İTO Marmara Anadolu İmam Hatip Lisesi ikiz öğrencileri Mehmet Akif ve Ahmet Enes Tekeli kardeşler, hafızlık icazet sevincini Ayasofya-i Kebir Cami-i Şerifi’nde yaşadı.
Ayasofya-i Kebir Cami-i Şerifi’nde 87 yıl sonra düzenlenen törende, “Örgün Eğitimle Birlikte Hafızlık Projesi”nin uygulandığı İstanbul Üsküdar İTO Marmara Anadolu İmam Hatip Lisesi/Hafız İmam Hatip Ortaokulu’nda hafızlıklarını tamamlayan 136 öğrenci icazet aldı.
Cumhurbaşkanı Recep Tayyip Erdoğan’ın katılımıyla gerçekleşen törende hafızlık icazeti alan 136 öğrenci, 87 yıl sonra bir ilki yaşadı.
İTO Marmara Anadolu İmam Hatip Lisesinin ikiz öğrencileri Mehmet Akif Tekeli, Ahmet Enes Tekeli de düzenlenen icazet töreninde hafızlık belgesini aldı.
13 ay gibi kısa bir sürede Kuran’ı baştan sona ezberleyen ikiz kardeşlerden Mehmet Akif Tekeli, hafız olmaya ailesinden etkilenerek karar verdiğini söyledi.
Mehmet Akif Tekeli, “Hafızlığı istiyordum. Çevremde çok hafız vardı. Teyzem, kuzenim hatta babam bile hafızdı. Babam hafız olmamı çok istiyordu. Biz de kendimizi denemek için Marmara İmam Hatip Lisesinin deneme sınavına girdik ve kazandık. Oranın hafızlık projesi vardı. İçimde hafız olma isteğiyle başladım.” diye konuştu.
Ayasofya-i Kebir Cami-i Şerifi’nde icazet almanın kendileri için önemine değinen Tekeli şunları söyledi:
“Beşinci sınıfın ekim ayından altıncı sınıfın aralık ayına kadar sürdü. Yani 13 ayda bitirdim. Yaklaşık bir asırdan sonra Ayasofya’daki ilk icazete katıldığım için çok mutluyum. Arkadaşlarımla beraber hafızlığı bazen zorlansak da çok güzel bir şekilde tamamladık. Belgemizi de aldık. Törene katılan Cumhurbaşkanımız, TBMM Başkanımız ve Diyanet İşleri Başkanımıza çok teşekkür ediyorum.”

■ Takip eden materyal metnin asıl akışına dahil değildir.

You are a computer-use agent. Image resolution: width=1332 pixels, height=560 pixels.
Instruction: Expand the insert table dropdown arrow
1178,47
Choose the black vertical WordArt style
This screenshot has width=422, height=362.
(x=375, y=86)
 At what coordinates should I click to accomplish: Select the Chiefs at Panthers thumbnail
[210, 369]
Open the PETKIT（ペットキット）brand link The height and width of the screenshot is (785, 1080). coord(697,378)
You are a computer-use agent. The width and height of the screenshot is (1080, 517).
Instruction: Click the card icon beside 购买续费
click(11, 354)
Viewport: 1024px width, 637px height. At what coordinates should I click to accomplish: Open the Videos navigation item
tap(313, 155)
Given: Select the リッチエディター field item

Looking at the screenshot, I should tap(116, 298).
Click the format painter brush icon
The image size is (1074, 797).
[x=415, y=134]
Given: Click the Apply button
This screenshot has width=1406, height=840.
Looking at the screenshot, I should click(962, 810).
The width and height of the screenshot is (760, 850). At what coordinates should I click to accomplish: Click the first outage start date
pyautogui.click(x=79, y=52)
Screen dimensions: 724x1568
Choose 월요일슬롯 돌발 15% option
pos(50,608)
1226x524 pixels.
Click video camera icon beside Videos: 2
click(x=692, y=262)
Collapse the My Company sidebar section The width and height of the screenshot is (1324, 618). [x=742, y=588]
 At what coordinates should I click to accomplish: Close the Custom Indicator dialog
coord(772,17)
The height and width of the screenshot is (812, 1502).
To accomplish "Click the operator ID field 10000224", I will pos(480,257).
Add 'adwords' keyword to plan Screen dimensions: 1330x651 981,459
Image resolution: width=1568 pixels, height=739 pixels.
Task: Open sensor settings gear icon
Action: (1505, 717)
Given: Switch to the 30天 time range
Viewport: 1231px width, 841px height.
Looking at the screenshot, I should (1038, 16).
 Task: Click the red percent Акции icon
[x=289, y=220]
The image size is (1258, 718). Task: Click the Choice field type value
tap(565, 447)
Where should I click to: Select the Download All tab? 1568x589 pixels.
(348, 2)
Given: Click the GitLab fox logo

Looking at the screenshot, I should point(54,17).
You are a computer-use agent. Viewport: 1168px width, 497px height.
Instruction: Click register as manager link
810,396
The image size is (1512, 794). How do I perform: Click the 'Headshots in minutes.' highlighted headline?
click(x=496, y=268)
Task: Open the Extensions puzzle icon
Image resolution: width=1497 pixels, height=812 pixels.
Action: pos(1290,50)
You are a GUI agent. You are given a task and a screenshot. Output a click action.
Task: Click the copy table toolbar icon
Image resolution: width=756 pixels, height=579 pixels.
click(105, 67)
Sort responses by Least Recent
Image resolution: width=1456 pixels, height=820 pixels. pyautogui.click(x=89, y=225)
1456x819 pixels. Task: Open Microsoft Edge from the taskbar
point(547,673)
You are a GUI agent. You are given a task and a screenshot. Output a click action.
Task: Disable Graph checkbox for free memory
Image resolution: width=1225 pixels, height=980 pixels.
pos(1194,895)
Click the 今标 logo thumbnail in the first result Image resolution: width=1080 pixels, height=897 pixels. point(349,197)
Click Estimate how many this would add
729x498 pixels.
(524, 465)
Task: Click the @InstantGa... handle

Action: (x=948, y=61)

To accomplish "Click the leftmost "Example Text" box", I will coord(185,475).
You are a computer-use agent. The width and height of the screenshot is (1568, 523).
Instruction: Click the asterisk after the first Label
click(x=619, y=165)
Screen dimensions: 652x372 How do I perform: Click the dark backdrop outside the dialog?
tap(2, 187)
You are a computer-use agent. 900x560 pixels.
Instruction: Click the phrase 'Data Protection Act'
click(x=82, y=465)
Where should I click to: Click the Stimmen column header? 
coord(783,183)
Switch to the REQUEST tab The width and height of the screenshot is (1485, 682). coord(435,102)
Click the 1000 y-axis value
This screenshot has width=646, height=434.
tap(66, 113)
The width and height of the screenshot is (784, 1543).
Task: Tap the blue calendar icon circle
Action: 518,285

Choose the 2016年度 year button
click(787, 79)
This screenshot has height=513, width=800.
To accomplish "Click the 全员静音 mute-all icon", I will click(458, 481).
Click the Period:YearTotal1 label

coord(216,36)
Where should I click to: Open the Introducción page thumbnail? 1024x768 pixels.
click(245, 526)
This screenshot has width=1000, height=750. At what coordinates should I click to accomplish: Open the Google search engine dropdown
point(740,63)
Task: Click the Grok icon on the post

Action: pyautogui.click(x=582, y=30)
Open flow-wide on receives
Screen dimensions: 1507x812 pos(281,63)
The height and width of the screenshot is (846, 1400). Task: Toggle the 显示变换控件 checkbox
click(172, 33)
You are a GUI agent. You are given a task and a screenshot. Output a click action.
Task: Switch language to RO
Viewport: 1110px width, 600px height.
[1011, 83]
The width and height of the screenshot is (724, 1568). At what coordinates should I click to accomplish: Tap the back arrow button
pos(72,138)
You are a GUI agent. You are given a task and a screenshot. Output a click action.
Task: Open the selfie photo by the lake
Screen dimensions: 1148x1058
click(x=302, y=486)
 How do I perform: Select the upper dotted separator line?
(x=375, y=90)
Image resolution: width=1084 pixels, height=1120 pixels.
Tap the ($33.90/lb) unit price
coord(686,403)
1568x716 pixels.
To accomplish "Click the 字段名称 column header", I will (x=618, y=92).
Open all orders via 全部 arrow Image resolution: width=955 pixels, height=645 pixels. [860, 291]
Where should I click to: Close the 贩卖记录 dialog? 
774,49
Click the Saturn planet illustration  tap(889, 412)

“İkiz kardeş olmanın hafızlık eğitiminde faydasını gördük”
Ahmet Enes Tekeli ise ikiz kardeş olmanın hafızlık eğitiminde faydasını gördüklerini ifade ederek, “Evde ben kardeşime okuyordum o da bana okuyordu. Böylece süreci hızlandırmış oluyorduk. Bunun sayesinde hafızlık eğitimini aynı gün beraber başlayıp bitirdik.” diye konuştu.
Hafızlık eğitimi ile okul derslerinin aynı anda yürütülebildiğini anlatan Tekeli, “Okulla hafızlık eğitimi aynı anda yürütülebiliyor. Bunun örneğini bugün icazet töreninde burada gördük. Okulda hafızlık eğitimi alırken bir şeyleri bırakmanız lazım. Hafızlık çalışırken hafta sonları tatil yapmadık. Hep ders yaptık. Bunun sonucunu hafızlığı bir yılda bitirerek gördük.” ifadelerini kullandı.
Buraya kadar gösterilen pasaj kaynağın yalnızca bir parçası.